Pacific Biosciences (PacBio) RS

PacBio Fastq Files (Direct Download)

PacBio bas.h5 Files (Direct Download)


The RNA-seq methods used in this study for full length cDNA sequencing on the Pacific Biosciences RS are an early access protocol provided to the ABRF NGS consortium; refinements to the protocol are under development by the vendor.

Starting Material

MAQC A and MAQC B RNA samples were used to generate PacBio libraries.  The polyA+ fraction was purified from total RNA using Invitrogen Dynabeads Oligo(dT)25, according to the manufacturer’s protocol (61002, Life Technologies).  MAQC A RNA (100 µg) was mixed with 1.33 mg of washed Dynabeads, and 200 µg MAQC B RNA was mixed with 2.66 mg of washed Dynabeads, collected by magnetic precipitation, washed as directed, and eluted into 27 µl of 10 mM Tris-HCl.  The amount and purity of the polyA+ RNA was assessed using an Agilent 2100 Bioanalyzer RNA NanoChip. 

cDNA Synthesis

Full-length, double-stranded cDNA was synthesized from the polyA+ mRNA using the first five steps of the Invitrogen SuperScript Full Length cDNA Library Construction Kit II (A13268, Life Technologies); which included: (1) first strand cDNA synthesis; (2) RNase I treatment; (3) 5’G Cap-Antibody selection; (4) second strand cDNA synthesis; and (5) cDNA size fractionation by Sephacryl column chromatography and precipitation.  The cDNA was amplified with limited PCR using Phusion Hot Start Flex DNA Polymerase (M0535L, New England Biolabs), including PCR primers adapted from the 3’ oligo-dT primer used for first-strand cDNA synthesis and the 5’ adaptor used for second-strand cDNA synthesis, as described in the Invitrogen Superscript manual (primer sequences: pGGG ACA ACT TTG TCA AAG AAA and pTCG TCG GGG ACA ACT TTG TAC, respectively).  The PCR amplification profile was 98 °C for 2 min, 14 cycles x (98 °C for 0.5 min, 64 °C for 0.5 min, and 72 °C for 4 min) and a final extension at 72 °C for 4 min.  PCR-amplified cDNA was purified using 0.6x volume of Agencourt AMPure PB Beads (Beckman Coulter, Life Sciences Division), as specified by the supplier (Pacific Biosciences).  The purified cDNA was recovered in 50 µl of TE buffer.
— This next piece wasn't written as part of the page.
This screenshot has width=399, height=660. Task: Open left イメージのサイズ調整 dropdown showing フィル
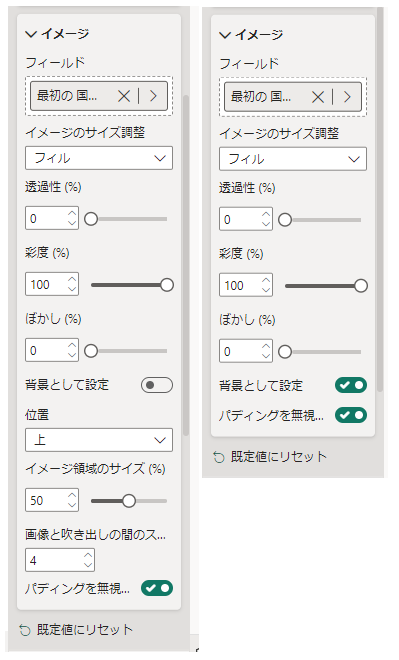(x=99, y=158)
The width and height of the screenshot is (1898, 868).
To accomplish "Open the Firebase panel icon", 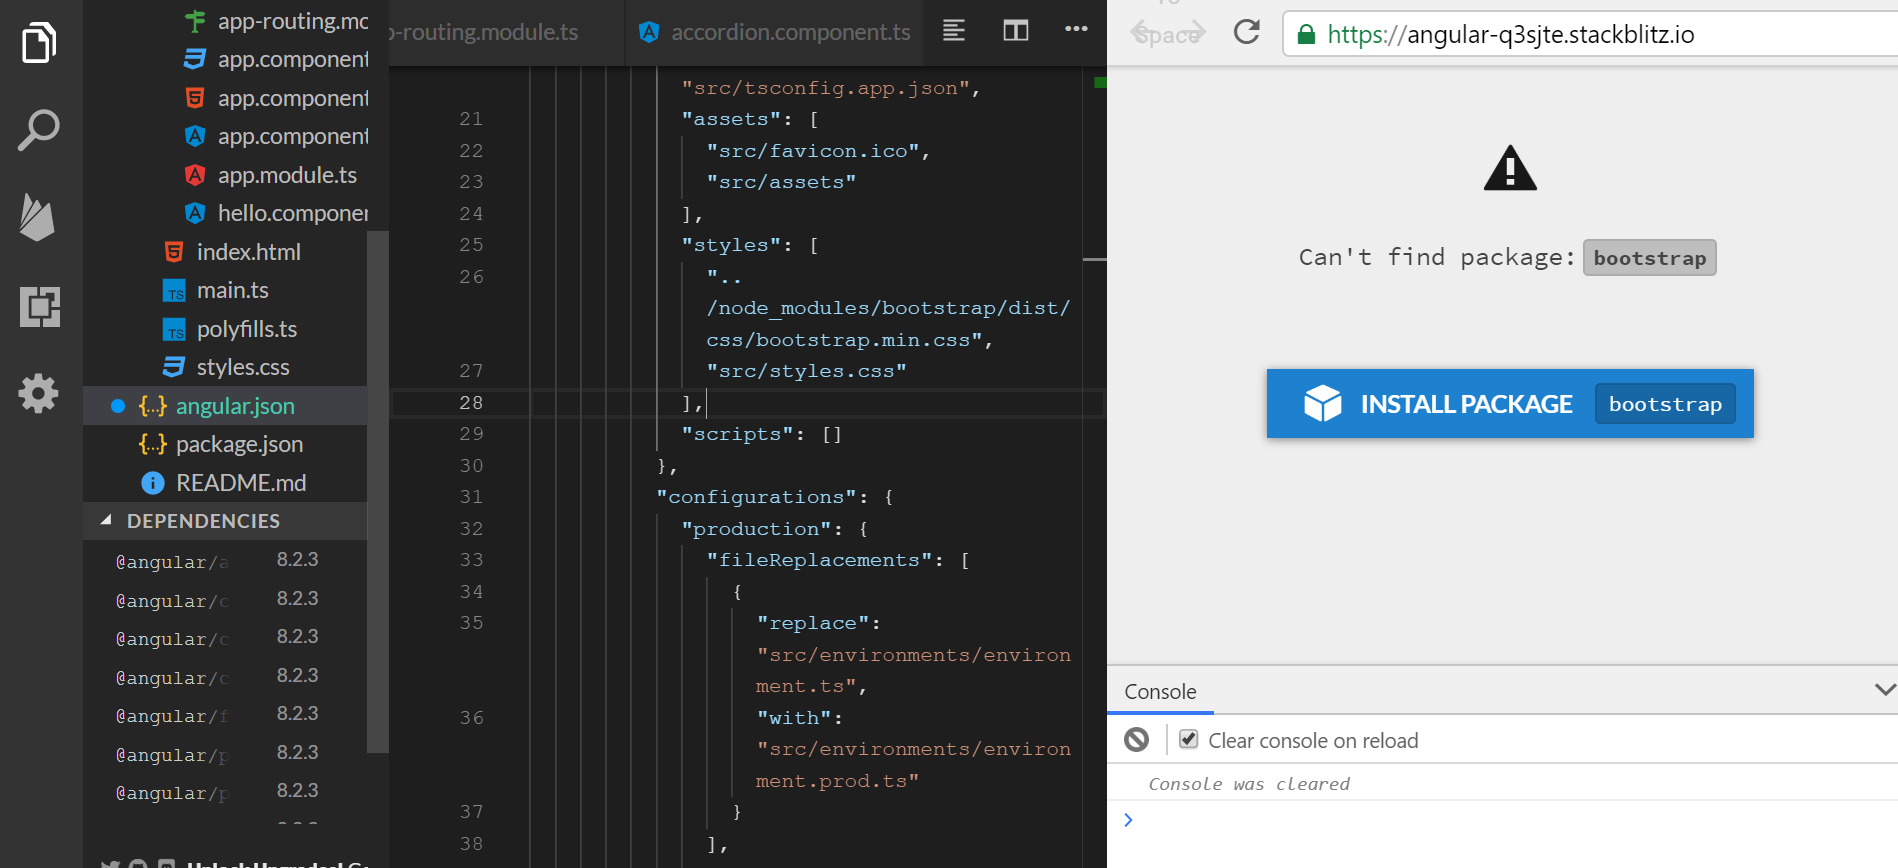I will [x=38, y=217].
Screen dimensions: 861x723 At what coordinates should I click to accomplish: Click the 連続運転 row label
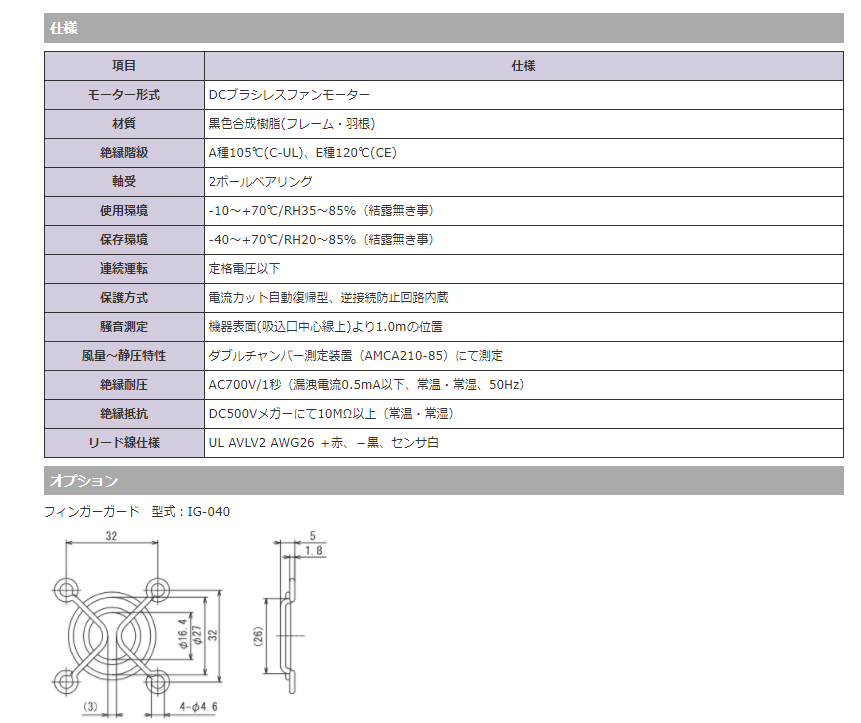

Total cDNA was divided into three MW size classes of 1-2 kb, 2-3 kb, and 3-8 kb using SYBR green and 0.8% agarose gel size fractionation, and recovered using Qiagen QIAquick Gel Extraction (Qiagen).  Each cDNA size class was re-amplified using PCR conditions identical to those listed above.  In order to prepare enough cDNA for multiple sequencing library constructions, a total of eight 100 µl PCR reactions were performed in parallel for each of the three cDNA size classes.  The resulting PCR product was purified using 0.6x volume of AMPure PB beads as described above.  Purified cDNA was quantified by a fluorometric Qubit assay and evaluated using an Agilent 2100 Bioanalyzer DNA 12000 chip.

Library Construction and Sequencing

Each of the three size-fractionated cDNA pools from the MAQC A and MAQC B samples were distributed to three core laboratory sites for library preparation and data generation, resulting in a total of 18 libraries.  SMRTbell libraries were prepared from 0.5 and 1.0 µg of each cDNA size class according to the PacBio Large Insert Template Library Prep Kit.  Double stranded cDNA was subjected to DNA damage repair, end repair, and blunt-end ligation to hairpin adaptors.  Incomplete SMRTbell templates were degraded with a combination of Exonuclease III and Exonuclease VII.  Intact cDNA SMRTbells were purified by three sequential AMPure PB purifications.  Sequencing primers were annealed to the SMRTbell templates and subsequently bound to the sequencing polymerase using the Pacific Biosciences DNA/Polymerase v 2.0 binding kit, following manufacturer’s instructions.  The samples were sequenced on the PacBio RS using “C2” chemistry with SMRTcell loading via diffusion.  The data collection times were adjusted per cDNA size bin.  For size bins less than 2 kb, the 2 x 45 minute movie protocol was used, while bins at or above 2 kb used a 1 x 90 minute movie protocol.